> _Short task_
State how many lines of the material below contain the string "icon". Case counts, and the reply should be only the number.

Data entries
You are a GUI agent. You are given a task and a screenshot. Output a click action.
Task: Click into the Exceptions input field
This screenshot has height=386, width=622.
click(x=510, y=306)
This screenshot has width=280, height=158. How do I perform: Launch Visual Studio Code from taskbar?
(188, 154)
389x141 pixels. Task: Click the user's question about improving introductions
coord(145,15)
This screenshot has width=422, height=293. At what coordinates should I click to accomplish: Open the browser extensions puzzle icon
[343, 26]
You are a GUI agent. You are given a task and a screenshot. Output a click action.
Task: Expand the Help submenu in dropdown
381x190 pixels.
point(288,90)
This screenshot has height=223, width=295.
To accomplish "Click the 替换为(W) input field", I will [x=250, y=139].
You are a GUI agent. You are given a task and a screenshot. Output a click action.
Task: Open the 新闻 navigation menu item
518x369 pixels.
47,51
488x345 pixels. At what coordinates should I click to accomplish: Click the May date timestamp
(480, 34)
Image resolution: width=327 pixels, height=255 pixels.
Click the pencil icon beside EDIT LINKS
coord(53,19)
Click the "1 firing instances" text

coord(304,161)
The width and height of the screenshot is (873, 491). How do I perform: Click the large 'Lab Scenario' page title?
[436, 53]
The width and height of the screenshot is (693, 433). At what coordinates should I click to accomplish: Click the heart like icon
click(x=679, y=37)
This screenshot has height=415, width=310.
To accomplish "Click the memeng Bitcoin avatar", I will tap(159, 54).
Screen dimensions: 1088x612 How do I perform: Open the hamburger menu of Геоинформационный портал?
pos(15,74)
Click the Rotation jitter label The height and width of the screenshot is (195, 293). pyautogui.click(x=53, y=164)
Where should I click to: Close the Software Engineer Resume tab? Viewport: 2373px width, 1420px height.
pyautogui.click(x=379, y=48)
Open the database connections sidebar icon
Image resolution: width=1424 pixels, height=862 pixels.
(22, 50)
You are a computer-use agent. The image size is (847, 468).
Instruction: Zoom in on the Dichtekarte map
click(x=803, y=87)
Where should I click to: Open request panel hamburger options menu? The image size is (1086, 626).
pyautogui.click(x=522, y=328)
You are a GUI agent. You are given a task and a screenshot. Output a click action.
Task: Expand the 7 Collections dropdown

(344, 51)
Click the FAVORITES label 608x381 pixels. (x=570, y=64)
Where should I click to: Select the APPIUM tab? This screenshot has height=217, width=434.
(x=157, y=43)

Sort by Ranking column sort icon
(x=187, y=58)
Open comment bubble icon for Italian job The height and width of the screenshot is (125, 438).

> _Written response_
6